In a statement April 22, Miyares, the new attorney general, said he and his team reviewed the evidence and “we agree with the results of the extensive review conducted by the Department of Justice, and the analysis of the United States District Court. In light of all the circumstances of the life-or-death situation confronting them, Officers Amaya and Vinyard acted reasonably in their use of force, and did no more than was necessary and proper to perform their lawful duties as federal officers. I have therefore decided to ask the Fourth Circuit [Court of Appeals] to dismiss the Commonwealth’s appeal. I will not perpetuate the continued prosecution of two officers who were doing what they were trained to do under tremendously difficult circumstances.”
Ghaisar’s parents, James and Kelly Ghaisar, both Iranian-born, held a news conference the day after Miyares’ action and said they would ask the Fourth Circuit Court to reject Miyares’ request to dismiss the case.
The case is an example of the jumbled ideological positions in the US today. Republicans usually stand up for state authority over federal authority. But Miyares has gone the other way.

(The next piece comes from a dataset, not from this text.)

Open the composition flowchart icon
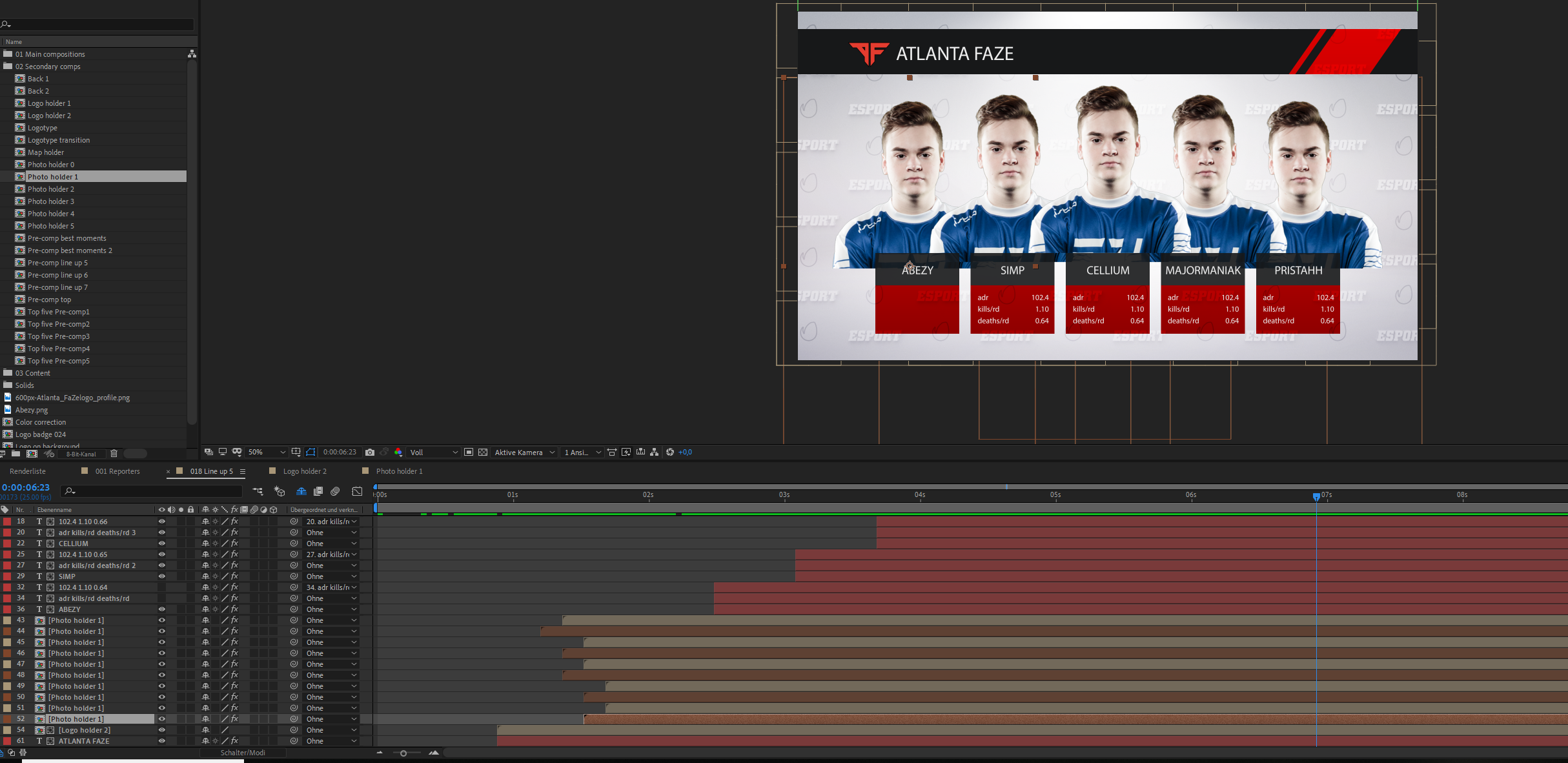The width and height of the screenshot is (1568, 763). (655, 453)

Thomas G. Connolly, a lawyer for the Ghaisars, said, “By overriding the decision of the grand jury, AG Miyares has substituted his own political calculations for the judgment of the citizens of Fairfax County who heard the evidence and decided to indict these two officers for killing Bijan Ghaisar. It is a tragedy that, in this Commonwealth, justice is decided not by the evidence but by the political whims of a novice AG.”
Although the state prosecution is over, Steve Descano, the Fairfax County prosecutor (and a Democrat who has frequently clashed with Miyares since Miyares took office) held out hope that the US Justice Department under the Biden Administration would reconsider the department’s 2019 ruling under the Trump Administration and launch a federal case against the officers.
A civil suit filed by the Ghaisars against the Park Police remains pending. It was on the verge of trial in the fall of 2020 when Descano obtained the criminal indictments. A judge then put the civil case on hold.
A Park Police internal investigation of Vinyard and Amaya might now begin, which could lead to disciplinary action or firing. The Park Police have said they were waiting until the criminal case was resolved to begin an internal affairs case.
The FBI investigation ended when the Justice Department announced in November 2019 there would be no federal charges, saying, “The Department is unable to disprove a claim of self-defense or defense of others by the officers.” Prosecutors would have to prove that the officers “willfully” acted with “a bad purpose to disregard the law,” the Justice Department said.
Legal precedent says that if federal officers are acting in their official capacity, and do only what is “necessary and proper,” they are shielded from state prosecution.
The officers contend that they had to fire on Ghaisar because he was driving his car toward Officer Amaya and posed a deadly threat. Many of those who have watched a video of the shooting recorded by the dashcam in a Fairfax County police cruiser dispute that.